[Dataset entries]
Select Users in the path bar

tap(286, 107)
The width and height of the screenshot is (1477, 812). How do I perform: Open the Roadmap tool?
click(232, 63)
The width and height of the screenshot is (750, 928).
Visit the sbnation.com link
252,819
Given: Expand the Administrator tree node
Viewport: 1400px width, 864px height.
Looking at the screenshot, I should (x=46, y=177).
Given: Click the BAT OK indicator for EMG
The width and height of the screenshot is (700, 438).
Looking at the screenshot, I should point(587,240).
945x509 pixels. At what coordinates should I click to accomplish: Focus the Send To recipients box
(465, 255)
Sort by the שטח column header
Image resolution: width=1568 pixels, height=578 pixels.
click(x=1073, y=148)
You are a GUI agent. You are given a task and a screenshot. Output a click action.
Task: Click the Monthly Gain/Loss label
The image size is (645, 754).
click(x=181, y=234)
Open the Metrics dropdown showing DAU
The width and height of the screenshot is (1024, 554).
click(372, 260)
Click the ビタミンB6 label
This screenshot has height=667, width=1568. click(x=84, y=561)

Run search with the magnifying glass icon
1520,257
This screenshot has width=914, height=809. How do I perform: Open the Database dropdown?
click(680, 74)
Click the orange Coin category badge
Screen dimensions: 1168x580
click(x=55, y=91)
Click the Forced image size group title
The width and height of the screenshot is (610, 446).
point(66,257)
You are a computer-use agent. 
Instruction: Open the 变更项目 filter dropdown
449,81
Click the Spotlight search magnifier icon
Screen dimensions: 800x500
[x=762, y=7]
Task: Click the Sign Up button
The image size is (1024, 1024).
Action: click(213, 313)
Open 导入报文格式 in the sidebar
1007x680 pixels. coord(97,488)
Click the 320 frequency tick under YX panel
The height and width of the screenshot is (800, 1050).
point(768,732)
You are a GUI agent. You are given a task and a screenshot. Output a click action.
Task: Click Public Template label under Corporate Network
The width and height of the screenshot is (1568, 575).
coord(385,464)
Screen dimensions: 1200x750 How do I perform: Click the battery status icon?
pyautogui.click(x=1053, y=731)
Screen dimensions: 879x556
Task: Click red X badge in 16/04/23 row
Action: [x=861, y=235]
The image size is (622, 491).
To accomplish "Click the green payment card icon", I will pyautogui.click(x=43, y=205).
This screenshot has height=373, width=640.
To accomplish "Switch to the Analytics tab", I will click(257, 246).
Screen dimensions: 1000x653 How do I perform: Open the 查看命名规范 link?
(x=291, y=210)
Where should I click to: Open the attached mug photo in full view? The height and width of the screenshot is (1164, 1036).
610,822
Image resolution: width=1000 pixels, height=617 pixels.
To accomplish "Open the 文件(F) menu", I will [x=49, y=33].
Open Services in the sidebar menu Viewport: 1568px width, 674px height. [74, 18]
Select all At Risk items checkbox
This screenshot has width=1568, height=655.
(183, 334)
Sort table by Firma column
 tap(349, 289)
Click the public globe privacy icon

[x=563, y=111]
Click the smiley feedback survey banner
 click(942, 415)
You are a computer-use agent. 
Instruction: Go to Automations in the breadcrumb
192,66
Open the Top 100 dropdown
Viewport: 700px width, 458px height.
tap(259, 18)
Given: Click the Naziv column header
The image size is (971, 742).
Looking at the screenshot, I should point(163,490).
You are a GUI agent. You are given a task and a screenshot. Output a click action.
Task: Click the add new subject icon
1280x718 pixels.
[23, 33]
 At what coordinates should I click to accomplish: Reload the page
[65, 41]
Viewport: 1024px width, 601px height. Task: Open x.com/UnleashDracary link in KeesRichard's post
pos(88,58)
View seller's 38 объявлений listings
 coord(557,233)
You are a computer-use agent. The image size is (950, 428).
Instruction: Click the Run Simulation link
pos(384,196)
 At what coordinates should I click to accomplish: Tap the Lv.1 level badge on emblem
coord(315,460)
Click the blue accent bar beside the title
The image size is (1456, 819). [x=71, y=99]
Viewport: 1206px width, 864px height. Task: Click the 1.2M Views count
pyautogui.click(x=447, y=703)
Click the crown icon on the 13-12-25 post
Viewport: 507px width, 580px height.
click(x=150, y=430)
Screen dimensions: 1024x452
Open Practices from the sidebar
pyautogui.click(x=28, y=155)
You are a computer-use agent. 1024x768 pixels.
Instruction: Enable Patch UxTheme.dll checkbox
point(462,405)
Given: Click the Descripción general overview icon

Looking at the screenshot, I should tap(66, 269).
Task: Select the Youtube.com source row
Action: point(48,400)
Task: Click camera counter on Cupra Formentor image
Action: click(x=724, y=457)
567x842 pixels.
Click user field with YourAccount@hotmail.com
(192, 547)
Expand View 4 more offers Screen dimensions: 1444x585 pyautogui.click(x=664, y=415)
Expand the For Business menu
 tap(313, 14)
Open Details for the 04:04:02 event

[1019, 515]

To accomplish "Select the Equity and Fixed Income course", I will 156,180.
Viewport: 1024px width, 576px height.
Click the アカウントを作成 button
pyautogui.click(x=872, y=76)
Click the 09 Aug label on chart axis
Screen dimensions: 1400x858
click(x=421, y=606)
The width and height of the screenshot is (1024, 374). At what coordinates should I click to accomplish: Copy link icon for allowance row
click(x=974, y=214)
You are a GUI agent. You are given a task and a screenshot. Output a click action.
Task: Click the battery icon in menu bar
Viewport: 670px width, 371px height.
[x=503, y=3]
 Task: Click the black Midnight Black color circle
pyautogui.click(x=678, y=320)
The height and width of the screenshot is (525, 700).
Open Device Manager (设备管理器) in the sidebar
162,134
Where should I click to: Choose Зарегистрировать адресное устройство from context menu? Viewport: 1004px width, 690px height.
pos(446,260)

## [What this task involves]
Type the records again in full, matching them exactly.

## [Solution for this exercise]
Select Users in the path bar

tap(286, 107)
The width and height of the screenshot is (1477, 812). How do I perform: Open the Roadmap tool?
click(232, 63)
The width and height of the screenshot is (750, 928).
Visit the sbnation.com link
252,819
Given: Expand the Administrator tree node
Viewport: 1400px width, 864px height.
Looking at the screenshot, I should (x=46, y=177).
Given: Click the BAT OK indicator for EMG
The width and height of the screenshot is (700, 438).
Looking at the screenshot, I should point(587,240).
945x509 pixels. At what coordinates should I click to accomplish: Focus the Send To recipients box
(465, 255)
Sort by the שטח column header
Image resolution: width=1568 pixels, height=578 pixels.
click(x=1073, y=148)
You are a GUI agent. You are given a task and a screenshot. Output a click action.
Task: Click the Monthly Gain/Loss label
The image size is (645, 754).
click(x=181, y=234)
Open the Metrics dropdown showing DAU
The width and height of the screenshot is (1024, 554).
click(372, 260)
Click the ビタミンB6 label
This screenshot has height=667, width=1568. click(x=84, y=561)

Run search with the magnifying glass icon
1520,257
This screenshot has width=914, height=809. How do I perform: Open the Database dropdown?
click(680, 74)
Click the orange Coin category badge
Screen dimensions: 1168x580
click(x=55, y=91)
Click the Forced image size group title
The width and height of the screenshot is (610, 446).
point(66,257)
You are a computer-use agent. 
Instruction: Open the 变更项目 filter dropdown
449,81
Click the Spotlight search magnifier icon
Screen dimensions: 800x500
[x=762, y=7]
Task: Click the Sign Up button
The image size is (1024, 1024).
Action: click(213, 313)
Open 导入报文格式 in the sidebar
1007x680 pixels. coord(97,488)
Click the 320 frequency tick under YX panel
The height and width of the screenshot is (800, 1050).
point(768,732)
You are a GUI agent. You are given a task and a screenshot. Output a click action.
Task: Click Public Template label under Corporate Network
The width and height of the screenshot is (1568, 575).
coord(385,464)
Screen dimensions: 1200x750 How do I perform: Click the battery status icon?
pyautogui.click(x=1053, y=731)
Screen dimensions: 879x556
Task: Click red X badge in 16/04/23 row
Action: [x=861, y=235]
The image size is (622, 491).
To accomplish "Click the green payment card icon", I will pyautogui.click(x=43, y=205).
This screenshot has height=373, width=640.
To accomplish "Switch to the Analytics tab", I will click(257, 246).
Screen dimensions: 1000x653 How do I perform: Open the 查看命名规范 link?
(x=291, y=210)
Where should I click to: Open the attached mug photo in full view? The height and width of the screenshot is (1164, 1036).
610,822
Image resolution: width=1000 pixels, height=617 pixels.
To accomplish "Open the 文件(F) menu", I will [x=49, y=33].
Open Services in the sidebar menu Viewport: 1568px width, 674px height. [74, 18]
Select all At Risk items checkbox
This screenshot has width=1568, height=655.
(183, 334)
Sort table by Firma column
 tap(349, 289)
Click the public globe privacy icon

[x=563, y=111]
Click the smiley feedback survey banner
 click(942, 415)
You are a computer-use agent. 
Instruction: Go to Automations in the breadcrumb
192,66
Open the Top 100 dropdown
Viewport: 700px width, 458px height.
tap(259, 18)
Given: Click the Naziv column header
The image size is (971, 742).
Looking at the screenshot, I should point(163,490).
You are a GUI agent. You are given a task and a screenshot. Output a click action.
Task: Click the add new subject icon
1280x718 pixels.
[23, 33]
 At what coordinates should I click to accomplish: Reload the page
[65, 41]
Viewport: 1024px width, 601px height. Task: Open x.com/UnleashDracary link in KeesRichard's post
pos(88,58)
View seller's 38 объявлений listings
 coord(557,233)
You are a computer-use agent. The image size is (950, 428).
Instruction: Click the Run Simulation link
pos(384,196)
 At what coordinates should I click to accomplish: Tap the Lv.1 level badge on emblem
coord(315,460)
Click the blue accent bar beside the title
The image size is (1456, 819). [x=71, y=99]
Viewport: 1206px width, 864px height. Task: Click the 1.2M Views count
pyautogui.click(x=447, y=703)
Click the crown icon on the 13-12-25 post
Viewport: 507px width, 580px height.
click(x=150, y=430)
Screen dimensions: 1024x452
Open Practices from the sidebar
pyautogui.click(x=28, y=155)
You are a computer-use agent. 1024x768 pixels.
Instruction: Enable Patch UxTheme.dll checkbox
point(462,405)
Given: Click the Descripción general overview icon

Looking at the screenshot, I should tap(66, 269).
Task: Select the Youtube.com source row
Action: point(48,400)
Task: Click camera counter on Cupra Formentor image
Action: click(x=724, y=457)
567x842 pixels.
Click user field with YourAccount@hotmail.com
(192, 547)
Expand View 4 more offers Screen dimensions: 1444x585 pyautogui.click(x=664, y=415)
Expand the For Business menu
 tap(313, 14)
Open Details for the 04:04:02 event

[1019, 515]

To accomplish "Select the Equity and Fixed Income course", I will 156,180.
Viewport: 1024px width, 576px height.
Click the アカウントを作成 button
pyautogui.click(x=872, y=76)
Click the 09 Aug label on chart axis
Screen dimensions: 1400x858
click(x=421, y=606)
The width and height of the screenshot is (1024, 374). At what coordinates should I click to accomplish: Copy link icon for allowance row
click(x=974, y=214)
You are a GUI agent. You are given a task and a screenshot. Output a click action.
Task: Click the battery icon in menu bar
Viewport: 670px width, 371px height.
[x=503, y=3]
 Task: Click the black Midnight Black color circle
pyautogui.click(x=678, y=320)
The height and width of the screenshot is (525, 700).
Open Device Manager (设备管理器) in the sidebar
162,134
Where should I click to: Choose Зарегистрировать адресное устройство from context menu? Viewport: 1004px width, 690px height.
pos(446,260)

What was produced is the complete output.